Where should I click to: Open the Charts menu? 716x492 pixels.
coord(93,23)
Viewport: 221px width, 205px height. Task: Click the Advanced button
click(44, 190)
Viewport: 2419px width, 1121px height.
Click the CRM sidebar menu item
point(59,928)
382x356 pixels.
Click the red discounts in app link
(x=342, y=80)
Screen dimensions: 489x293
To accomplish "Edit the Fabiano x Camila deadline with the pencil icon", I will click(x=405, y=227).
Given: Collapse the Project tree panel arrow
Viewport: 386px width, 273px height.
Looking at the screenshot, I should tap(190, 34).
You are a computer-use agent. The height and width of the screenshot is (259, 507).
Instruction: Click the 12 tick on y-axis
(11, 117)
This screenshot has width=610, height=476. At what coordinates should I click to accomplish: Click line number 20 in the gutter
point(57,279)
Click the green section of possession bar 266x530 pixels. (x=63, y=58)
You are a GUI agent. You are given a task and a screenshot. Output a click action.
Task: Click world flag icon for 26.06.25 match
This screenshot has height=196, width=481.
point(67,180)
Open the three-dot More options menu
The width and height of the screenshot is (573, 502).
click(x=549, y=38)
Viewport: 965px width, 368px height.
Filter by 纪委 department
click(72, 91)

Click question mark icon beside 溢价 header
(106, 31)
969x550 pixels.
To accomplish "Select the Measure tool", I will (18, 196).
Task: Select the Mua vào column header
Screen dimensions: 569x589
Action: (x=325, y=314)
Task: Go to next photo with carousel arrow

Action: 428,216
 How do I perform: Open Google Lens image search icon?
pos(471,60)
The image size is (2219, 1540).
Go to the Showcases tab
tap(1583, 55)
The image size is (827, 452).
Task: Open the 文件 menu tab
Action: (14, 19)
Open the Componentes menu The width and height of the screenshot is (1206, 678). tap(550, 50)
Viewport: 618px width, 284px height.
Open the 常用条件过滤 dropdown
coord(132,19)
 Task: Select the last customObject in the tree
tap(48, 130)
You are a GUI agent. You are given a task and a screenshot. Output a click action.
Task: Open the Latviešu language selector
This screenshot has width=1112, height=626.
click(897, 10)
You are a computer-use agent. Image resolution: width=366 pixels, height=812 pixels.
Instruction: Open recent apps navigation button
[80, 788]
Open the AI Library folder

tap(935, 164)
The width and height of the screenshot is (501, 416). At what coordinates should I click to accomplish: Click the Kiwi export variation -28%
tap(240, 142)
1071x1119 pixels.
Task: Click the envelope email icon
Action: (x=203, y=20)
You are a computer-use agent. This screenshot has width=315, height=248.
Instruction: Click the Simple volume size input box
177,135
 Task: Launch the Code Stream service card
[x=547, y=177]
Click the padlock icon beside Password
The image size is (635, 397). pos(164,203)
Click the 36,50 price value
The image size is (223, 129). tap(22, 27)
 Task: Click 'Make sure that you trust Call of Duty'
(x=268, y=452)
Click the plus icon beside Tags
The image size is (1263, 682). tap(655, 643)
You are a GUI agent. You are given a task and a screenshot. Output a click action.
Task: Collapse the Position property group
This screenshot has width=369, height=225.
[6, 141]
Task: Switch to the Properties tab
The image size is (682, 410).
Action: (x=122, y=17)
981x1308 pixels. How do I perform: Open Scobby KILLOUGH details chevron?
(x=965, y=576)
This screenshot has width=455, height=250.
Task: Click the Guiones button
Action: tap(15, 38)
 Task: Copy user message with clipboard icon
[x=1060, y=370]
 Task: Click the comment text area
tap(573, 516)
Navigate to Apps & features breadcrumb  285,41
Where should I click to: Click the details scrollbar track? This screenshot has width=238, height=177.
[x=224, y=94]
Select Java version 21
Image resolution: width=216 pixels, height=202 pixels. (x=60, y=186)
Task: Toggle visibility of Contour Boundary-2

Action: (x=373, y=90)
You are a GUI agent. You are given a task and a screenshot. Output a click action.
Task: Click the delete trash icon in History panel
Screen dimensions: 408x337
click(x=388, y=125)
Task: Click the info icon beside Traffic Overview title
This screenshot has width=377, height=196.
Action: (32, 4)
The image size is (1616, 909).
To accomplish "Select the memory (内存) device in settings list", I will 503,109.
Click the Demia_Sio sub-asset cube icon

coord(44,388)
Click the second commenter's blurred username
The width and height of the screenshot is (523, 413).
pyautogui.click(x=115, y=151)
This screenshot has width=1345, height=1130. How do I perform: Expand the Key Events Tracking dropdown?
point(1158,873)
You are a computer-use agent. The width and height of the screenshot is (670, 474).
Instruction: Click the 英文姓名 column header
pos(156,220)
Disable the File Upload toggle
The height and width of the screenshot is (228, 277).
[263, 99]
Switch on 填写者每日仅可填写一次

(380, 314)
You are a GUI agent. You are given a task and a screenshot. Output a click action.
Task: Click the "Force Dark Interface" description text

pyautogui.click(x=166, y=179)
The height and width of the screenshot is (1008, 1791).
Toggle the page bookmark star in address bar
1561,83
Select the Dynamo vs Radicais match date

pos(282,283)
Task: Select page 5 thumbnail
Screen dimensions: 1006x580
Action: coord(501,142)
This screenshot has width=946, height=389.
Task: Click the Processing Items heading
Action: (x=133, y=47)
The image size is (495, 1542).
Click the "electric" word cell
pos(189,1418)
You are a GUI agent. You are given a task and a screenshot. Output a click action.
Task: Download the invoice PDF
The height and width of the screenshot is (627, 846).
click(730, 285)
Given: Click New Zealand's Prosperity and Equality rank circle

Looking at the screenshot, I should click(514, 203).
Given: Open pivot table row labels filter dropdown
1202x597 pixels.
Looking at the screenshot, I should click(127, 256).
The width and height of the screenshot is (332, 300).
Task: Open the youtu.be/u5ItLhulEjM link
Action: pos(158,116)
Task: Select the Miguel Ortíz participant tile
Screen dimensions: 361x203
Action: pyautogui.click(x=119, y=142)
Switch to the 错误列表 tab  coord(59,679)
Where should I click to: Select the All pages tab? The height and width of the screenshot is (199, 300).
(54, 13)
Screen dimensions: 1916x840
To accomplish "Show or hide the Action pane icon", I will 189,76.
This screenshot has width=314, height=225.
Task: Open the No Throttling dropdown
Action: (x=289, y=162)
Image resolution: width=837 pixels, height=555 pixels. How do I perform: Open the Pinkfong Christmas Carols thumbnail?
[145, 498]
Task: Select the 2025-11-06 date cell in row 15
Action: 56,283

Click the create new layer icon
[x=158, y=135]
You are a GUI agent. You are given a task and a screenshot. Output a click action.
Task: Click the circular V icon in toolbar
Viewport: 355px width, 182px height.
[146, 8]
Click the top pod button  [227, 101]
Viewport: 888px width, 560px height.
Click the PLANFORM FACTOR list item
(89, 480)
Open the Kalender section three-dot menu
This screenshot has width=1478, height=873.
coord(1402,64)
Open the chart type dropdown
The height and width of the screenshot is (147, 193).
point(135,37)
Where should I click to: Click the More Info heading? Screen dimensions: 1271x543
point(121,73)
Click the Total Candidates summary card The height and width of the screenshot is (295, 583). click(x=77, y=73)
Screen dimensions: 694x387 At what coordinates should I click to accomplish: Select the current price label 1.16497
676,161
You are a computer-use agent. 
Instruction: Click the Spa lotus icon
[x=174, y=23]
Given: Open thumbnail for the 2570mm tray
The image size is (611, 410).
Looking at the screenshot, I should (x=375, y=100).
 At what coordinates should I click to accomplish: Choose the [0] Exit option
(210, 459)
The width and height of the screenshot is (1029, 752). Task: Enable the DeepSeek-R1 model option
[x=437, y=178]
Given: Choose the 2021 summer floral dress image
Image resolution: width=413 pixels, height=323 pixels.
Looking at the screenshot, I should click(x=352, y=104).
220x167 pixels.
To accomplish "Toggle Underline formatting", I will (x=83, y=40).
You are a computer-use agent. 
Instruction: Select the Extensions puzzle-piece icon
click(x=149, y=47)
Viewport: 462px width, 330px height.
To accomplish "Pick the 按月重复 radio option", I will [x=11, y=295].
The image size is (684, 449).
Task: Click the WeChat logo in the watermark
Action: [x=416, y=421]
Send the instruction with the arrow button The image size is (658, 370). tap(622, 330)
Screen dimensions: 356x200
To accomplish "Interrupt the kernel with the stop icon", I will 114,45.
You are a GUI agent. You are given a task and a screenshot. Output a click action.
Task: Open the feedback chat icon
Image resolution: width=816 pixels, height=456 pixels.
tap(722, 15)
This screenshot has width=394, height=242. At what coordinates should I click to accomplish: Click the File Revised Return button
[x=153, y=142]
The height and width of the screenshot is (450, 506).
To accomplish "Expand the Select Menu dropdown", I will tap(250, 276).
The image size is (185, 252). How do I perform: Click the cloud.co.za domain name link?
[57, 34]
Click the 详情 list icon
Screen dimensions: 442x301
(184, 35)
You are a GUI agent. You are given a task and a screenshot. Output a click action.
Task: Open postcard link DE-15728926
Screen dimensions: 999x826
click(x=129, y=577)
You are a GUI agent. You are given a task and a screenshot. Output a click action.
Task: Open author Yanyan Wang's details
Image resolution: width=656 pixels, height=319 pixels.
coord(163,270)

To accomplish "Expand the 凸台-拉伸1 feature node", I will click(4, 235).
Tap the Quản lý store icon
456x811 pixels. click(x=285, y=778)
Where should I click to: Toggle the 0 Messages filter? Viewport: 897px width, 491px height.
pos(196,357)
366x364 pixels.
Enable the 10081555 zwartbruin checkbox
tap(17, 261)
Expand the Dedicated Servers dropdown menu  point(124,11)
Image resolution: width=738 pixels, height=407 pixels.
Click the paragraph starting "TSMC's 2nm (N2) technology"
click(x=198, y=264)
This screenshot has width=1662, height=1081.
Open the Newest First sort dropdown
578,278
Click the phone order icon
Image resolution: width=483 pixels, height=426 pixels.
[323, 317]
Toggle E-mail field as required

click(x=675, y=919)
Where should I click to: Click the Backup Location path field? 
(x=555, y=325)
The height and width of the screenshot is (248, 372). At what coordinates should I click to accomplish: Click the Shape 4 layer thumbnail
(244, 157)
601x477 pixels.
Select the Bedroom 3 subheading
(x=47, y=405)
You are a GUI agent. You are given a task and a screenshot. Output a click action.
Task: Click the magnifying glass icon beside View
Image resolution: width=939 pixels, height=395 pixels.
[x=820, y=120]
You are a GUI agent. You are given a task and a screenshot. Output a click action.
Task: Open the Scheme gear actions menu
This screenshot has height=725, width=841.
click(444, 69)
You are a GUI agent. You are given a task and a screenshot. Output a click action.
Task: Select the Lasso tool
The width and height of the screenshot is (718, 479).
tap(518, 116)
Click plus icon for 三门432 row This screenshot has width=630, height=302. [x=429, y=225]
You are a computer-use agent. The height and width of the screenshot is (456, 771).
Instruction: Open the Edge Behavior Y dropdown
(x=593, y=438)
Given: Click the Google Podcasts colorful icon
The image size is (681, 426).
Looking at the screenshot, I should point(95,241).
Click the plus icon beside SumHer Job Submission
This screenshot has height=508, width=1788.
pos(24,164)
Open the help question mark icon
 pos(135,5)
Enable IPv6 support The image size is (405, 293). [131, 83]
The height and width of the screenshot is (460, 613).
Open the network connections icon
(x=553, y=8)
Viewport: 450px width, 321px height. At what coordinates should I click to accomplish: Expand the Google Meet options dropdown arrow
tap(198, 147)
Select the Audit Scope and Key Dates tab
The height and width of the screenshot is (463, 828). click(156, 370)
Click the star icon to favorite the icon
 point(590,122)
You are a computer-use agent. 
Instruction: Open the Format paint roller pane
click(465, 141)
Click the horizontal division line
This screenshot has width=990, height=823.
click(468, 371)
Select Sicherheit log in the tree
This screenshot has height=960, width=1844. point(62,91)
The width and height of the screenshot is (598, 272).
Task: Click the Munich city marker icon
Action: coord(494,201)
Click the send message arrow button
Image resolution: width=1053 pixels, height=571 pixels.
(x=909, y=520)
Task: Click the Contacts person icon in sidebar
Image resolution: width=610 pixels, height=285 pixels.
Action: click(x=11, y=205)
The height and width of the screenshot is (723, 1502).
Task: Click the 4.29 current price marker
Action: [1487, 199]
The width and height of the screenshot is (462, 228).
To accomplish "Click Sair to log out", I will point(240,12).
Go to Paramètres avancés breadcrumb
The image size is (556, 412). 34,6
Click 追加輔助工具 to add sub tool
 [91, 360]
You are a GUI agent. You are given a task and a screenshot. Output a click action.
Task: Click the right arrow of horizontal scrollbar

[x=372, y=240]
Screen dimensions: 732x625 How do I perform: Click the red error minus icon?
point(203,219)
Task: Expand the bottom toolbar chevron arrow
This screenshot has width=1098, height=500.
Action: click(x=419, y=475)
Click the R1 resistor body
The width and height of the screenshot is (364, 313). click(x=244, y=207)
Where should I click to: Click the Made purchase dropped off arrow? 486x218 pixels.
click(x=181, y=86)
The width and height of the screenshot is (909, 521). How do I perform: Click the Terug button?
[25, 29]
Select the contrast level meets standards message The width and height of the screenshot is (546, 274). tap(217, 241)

» SET PROBLEM: Can you output the records from the line with "Where should I click to: Click the details" up to and including the line with "pyautogui.click(x=166, y=179)" as a JSON list of strings, one string per line, with blank lines left out?

» SOLUTION TO THE PROBLEM:
[
  "Where should I click to: Click the details scrollbar track? This screenshot has width=238, height=177.",
  "[x=224, y=94]",
  "Select Java version 21",
  "Image resolution: width=216 pixels, height=202 pixels. (x=60, y=186)",
  "Task: Toggle visibility of Contour Boundary-2",
  "Action: (x=373, y=90)",
  "You are a GUI agent. You are given a task and a screenshot. Output a click action.",
  "Task: Click the delete trash icon in History panel",
  "Screen dimensions: 408x337",
  "click(x=388, y=125)",
  "Task: Click the info icon beside Traffic Overview title",
  "This screenshot has width=377, height=196.",
  "Action: (32, 4)",
  "The image size is (1616, 909).",
  "To accomplish \"Select the memory (内存) device in settings list\", I will 503,109.",
  "Click the Demia_Sio sub-asset cube icon",
  "coord(44,388)",
  "Click the second commenter's blurred username",
  "The width and height of the screenshot is (523, 413).",
  "pyautogui.click(x=115, y=151)",
  "This screenshot has width=1345, height=1130. How do I perform: Expand the Key Events Tracking dropdown?",
  "point(1158,873)",
  "You are a computer-use agent. The width and height of the screenshot is (670, 474).",
  "Instruction: Click the 英文姓名 column header",
  "pos(156,220)",
  "Disable the File Upload toggle",
  "The height and width of the screenshot is (228, 277).",
  "[263, 99]",
  "Switch on 填写者每日仅可填写一次",
  "(380, 314)",
  "You are a GUI agent. You are given a task and a screenshot. Output a click action.",
  "Task: Click the \"Force Dark Interface\" description text",
  "pyautogui.click(x=166, y=179)"
]